▸ Short exercise:
Can you write out the items below word for word, beginning at the line that has "Open the Hotel category link" and stopping after the line that has "(x=333, y=84)"?

- - -

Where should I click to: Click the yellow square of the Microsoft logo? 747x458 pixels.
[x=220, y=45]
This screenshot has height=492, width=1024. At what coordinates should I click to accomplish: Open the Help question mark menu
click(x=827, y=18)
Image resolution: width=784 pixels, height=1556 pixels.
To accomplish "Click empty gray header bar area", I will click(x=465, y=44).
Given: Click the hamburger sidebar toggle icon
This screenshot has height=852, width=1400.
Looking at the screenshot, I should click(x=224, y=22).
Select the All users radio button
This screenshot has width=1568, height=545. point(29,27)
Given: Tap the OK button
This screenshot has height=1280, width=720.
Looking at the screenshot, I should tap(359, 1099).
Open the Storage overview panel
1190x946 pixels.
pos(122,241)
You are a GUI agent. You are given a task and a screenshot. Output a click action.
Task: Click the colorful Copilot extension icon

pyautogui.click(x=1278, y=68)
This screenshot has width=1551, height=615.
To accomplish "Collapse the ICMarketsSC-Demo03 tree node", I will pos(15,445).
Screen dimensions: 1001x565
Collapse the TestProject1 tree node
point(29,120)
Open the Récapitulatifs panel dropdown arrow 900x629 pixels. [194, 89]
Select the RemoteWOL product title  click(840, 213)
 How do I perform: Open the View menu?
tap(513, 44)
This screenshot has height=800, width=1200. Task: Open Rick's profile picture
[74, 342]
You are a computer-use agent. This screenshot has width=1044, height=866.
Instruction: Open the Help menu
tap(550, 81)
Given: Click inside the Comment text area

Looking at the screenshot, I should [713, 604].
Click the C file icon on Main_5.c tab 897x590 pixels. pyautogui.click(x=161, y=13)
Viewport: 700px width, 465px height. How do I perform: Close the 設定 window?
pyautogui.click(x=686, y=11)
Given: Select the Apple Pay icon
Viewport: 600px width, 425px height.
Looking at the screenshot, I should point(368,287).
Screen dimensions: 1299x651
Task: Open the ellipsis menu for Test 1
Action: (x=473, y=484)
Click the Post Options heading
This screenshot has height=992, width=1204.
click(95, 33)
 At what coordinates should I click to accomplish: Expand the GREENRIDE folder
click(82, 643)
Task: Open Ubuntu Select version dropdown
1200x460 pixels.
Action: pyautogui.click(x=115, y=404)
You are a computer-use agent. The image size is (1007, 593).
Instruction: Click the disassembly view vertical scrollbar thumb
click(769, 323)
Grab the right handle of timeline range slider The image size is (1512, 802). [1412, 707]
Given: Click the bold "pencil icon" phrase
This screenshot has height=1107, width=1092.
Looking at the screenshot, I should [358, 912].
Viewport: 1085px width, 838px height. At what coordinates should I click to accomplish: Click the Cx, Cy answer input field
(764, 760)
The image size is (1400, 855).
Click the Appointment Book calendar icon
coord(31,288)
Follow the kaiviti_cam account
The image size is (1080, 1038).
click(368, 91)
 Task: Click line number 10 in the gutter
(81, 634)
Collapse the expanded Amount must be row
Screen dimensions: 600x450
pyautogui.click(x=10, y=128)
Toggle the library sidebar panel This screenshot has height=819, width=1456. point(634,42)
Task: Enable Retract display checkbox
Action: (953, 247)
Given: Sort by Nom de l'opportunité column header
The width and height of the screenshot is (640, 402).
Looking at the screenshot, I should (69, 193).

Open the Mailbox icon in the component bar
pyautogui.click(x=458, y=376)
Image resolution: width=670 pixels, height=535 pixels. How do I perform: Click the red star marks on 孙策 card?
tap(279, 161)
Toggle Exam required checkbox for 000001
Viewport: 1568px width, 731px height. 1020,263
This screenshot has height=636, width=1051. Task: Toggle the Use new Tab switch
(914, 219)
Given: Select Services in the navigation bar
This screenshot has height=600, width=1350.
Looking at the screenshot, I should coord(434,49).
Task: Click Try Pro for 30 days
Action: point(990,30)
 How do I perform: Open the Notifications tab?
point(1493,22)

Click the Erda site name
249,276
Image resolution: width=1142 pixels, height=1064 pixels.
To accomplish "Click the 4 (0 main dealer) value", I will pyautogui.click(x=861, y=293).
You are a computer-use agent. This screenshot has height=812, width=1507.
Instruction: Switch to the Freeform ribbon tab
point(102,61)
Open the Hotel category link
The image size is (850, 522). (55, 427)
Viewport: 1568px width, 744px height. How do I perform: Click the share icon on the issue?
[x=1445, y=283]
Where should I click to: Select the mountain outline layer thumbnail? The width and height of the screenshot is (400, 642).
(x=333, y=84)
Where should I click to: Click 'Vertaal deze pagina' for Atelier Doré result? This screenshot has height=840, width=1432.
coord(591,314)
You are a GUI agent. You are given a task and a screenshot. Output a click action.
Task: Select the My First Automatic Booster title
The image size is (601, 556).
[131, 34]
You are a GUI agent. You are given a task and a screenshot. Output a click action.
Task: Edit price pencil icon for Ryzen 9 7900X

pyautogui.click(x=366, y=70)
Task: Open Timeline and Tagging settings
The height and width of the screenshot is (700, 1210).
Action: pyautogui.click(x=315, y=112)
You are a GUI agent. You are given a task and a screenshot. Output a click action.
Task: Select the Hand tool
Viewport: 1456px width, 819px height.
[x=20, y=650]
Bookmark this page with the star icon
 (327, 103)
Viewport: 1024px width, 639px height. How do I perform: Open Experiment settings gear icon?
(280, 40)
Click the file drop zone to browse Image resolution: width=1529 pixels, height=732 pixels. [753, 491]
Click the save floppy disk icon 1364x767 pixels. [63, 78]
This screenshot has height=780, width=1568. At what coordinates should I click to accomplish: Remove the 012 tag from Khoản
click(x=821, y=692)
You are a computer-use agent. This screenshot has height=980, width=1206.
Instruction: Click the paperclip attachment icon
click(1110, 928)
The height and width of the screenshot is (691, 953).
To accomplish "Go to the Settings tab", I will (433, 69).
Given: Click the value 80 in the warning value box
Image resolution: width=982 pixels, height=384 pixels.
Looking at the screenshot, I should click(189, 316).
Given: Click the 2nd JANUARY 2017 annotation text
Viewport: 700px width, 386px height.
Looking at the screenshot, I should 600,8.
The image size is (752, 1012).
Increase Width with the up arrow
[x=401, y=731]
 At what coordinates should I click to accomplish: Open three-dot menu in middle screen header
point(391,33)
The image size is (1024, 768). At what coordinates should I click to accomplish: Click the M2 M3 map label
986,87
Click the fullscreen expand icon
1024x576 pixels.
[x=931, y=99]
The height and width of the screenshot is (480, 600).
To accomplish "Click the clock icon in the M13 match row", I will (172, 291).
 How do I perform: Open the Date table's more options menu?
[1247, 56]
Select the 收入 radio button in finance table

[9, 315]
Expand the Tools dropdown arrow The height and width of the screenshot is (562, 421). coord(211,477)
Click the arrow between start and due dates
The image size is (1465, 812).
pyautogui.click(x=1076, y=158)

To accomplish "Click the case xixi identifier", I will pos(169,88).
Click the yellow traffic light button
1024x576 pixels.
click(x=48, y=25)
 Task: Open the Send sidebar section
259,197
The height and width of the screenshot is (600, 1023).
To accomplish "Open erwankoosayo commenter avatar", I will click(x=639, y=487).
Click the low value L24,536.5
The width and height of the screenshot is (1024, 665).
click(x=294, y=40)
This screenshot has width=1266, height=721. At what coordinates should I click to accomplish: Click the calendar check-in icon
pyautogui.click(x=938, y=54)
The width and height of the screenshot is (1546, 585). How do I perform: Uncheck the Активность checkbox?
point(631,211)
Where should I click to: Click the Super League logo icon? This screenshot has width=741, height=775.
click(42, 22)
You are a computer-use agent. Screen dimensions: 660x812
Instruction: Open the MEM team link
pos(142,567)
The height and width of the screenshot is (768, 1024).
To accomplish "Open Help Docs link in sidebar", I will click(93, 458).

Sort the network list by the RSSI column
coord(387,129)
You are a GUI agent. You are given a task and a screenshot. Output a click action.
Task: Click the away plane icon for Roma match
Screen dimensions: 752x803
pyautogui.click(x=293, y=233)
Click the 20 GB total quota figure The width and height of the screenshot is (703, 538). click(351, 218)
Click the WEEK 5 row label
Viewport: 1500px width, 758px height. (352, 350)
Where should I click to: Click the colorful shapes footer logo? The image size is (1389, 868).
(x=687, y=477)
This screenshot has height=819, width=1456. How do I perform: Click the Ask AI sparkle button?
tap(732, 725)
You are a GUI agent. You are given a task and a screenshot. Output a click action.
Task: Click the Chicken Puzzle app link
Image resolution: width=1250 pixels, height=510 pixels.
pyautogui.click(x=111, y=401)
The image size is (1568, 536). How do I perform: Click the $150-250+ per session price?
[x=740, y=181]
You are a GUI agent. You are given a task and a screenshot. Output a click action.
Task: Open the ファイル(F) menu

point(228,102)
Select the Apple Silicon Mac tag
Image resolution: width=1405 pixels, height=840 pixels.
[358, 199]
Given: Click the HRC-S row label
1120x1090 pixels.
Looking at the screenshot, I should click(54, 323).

- - -

▸ Written solution:
Open the Hotel category link
The image size is (850, 522). (55, 427)
Viewport: 1568px width, 744px height. How do I perform: Click the share icon on the issue?
[x=1445, y=283]
Where should I click to: Select the mountain outline layer thumbnail? The width and height of the screenshot is (400, 642).
(x=333, y=84)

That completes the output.